## Requirement
From the line that contains "Screen dimensions: 1568x743" to the end of the records below, copy every line exactly. Both the first and last of these lines count.

***** Supplied data *****

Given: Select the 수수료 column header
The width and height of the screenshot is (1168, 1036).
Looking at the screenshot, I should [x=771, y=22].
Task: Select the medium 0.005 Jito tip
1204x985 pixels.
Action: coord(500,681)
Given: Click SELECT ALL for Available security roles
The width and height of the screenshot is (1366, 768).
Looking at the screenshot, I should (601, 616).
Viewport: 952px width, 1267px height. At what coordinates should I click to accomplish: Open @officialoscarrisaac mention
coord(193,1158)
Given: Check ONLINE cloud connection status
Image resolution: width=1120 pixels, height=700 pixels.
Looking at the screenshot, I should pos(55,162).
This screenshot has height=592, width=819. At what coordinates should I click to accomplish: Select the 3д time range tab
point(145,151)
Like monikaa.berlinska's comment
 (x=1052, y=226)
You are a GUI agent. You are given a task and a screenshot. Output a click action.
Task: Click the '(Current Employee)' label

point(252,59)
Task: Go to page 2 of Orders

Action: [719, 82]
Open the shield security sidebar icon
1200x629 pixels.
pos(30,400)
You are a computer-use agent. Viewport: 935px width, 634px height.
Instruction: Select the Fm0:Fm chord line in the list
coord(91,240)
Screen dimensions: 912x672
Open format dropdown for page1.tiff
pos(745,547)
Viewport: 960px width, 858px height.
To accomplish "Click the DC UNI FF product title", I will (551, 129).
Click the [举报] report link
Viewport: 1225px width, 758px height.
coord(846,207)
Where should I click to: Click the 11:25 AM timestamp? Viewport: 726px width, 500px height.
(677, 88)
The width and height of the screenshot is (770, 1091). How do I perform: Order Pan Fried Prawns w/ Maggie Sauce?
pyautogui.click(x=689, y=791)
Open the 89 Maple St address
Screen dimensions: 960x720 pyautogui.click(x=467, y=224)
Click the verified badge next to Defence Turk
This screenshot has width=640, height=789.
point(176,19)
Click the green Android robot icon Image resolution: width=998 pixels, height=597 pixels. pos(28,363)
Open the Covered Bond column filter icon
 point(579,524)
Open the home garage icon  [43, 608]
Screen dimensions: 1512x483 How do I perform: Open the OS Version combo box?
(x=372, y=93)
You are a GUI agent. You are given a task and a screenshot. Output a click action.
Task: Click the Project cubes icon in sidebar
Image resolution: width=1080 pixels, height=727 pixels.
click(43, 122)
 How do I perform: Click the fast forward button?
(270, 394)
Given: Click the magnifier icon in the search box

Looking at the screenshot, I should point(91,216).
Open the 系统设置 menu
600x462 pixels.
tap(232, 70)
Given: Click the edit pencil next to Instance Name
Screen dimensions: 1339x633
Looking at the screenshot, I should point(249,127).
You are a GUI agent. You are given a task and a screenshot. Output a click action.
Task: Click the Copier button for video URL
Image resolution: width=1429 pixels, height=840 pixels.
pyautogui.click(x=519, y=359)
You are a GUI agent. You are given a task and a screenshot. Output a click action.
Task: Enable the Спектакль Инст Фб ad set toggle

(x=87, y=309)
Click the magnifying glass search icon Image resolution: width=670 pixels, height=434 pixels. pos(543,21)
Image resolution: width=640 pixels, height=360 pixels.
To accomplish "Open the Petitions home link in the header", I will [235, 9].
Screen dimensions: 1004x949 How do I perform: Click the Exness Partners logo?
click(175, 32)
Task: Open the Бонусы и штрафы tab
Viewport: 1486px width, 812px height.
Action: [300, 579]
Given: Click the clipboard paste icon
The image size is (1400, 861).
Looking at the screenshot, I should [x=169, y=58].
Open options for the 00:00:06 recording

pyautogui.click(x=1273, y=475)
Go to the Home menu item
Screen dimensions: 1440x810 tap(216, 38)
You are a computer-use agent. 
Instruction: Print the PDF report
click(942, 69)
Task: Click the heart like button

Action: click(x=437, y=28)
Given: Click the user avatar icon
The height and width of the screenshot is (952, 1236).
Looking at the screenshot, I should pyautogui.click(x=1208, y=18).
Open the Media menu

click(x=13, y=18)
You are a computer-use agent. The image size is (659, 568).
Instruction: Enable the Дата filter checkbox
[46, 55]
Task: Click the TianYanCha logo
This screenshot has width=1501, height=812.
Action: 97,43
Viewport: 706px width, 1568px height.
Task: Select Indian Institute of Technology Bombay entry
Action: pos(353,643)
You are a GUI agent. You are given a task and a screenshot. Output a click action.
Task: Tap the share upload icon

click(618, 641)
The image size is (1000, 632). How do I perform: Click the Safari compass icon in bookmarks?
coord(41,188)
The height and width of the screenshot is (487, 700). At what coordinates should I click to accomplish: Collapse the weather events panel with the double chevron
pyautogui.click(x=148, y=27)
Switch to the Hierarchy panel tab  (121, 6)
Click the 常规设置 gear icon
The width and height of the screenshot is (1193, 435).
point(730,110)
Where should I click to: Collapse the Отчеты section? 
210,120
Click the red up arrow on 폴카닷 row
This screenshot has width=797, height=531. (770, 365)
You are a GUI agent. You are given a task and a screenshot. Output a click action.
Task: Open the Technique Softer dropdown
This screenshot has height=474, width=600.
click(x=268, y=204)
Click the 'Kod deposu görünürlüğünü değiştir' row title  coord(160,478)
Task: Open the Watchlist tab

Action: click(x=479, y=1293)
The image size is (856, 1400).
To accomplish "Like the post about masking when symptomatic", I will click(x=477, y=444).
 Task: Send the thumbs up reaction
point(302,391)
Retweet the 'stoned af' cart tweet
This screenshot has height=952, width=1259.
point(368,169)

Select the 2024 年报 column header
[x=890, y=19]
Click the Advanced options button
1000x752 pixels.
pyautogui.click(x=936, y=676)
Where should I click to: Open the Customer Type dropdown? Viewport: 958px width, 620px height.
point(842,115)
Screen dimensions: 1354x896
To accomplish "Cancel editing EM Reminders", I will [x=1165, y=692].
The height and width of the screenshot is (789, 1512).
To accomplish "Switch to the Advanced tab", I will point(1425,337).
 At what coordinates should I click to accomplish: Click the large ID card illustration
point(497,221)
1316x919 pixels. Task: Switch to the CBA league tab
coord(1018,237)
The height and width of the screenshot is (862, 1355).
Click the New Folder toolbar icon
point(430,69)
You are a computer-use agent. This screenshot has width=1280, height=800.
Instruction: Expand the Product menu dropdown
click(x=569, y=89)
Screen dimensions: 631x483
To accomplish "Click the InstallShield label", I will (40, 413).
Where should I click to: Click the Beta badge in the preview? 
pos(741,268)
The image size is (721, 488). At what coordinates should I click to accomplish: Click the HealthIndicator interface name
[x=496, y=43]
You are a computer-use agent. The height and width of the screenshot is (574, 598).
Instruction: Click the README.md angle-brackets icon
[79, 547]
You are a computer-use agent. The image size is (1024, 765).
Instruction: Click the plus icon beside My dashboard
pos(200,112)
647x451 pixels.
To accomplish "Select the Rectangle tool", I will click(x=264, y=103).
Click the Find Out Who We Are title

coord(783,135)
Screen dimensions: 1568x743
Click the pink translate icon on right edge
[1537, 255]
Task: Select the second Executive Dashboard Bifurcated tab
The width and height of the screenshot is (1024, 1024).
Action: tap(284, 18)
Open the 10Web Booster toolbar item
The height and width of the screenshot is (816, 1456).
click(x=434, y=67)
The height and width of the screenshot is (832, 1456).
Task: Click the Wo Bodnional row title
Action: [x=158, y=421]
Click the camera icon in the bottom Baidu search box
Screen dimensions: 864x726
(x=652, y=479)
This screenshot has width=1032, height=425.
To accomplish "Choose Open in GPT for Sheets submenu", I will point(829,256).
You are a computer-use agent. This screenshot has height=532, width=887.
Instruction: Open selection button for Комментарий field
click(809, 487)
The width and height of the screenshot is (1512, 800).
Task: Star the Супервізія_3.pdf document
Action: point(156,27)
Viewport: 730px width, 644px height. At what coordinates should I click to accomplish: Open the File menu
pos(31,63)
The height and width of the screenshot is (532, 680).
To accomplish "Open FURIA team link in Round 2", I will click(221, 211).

*****

## Answer to this task
Screen dimensions: 1568x743
Click the pink translate icon on right edge
[1537, 255]
Task: Select the second Executive Dashboard Bifurcated tab
The width and height of the screenshot is (1024, 1024).
Action: tap(284, 18)
Open the 10Web Booster toolbar item
The height and width of the screenshot is (816, 1456).
click(x=434, y=67)
The height and width of the screenshot is (832, 1456).
Task: Click the Wo Bodnional row title
Action: [x=158, y=421]
Click the camera icon in the bottom Baidu search box
Screen dimensions: 864x726
(x=652, y=479)
This screenshot has width=1032, height=425.
To accomplish "Choose Open in GPT for Sheets submenu", I will point(829,256).
You are a computer-use agent. This screenshot has height=532, width=887.
Instruction: Open selection button for Комментарий field
click(809, 487)
The width and height of the screenshot is (1512, 800).
Task: Star the Супервізія_3.pdf document
Action: point(156,27)
Viewport: 730px width, 644px height. At what coordinates should I click to accomplish: Open the File menu
pos(31,63)
The height and width of the screenshot is (532, 680).
To accomplish "Open FURIA team link in Round 2", I will click(221, 211).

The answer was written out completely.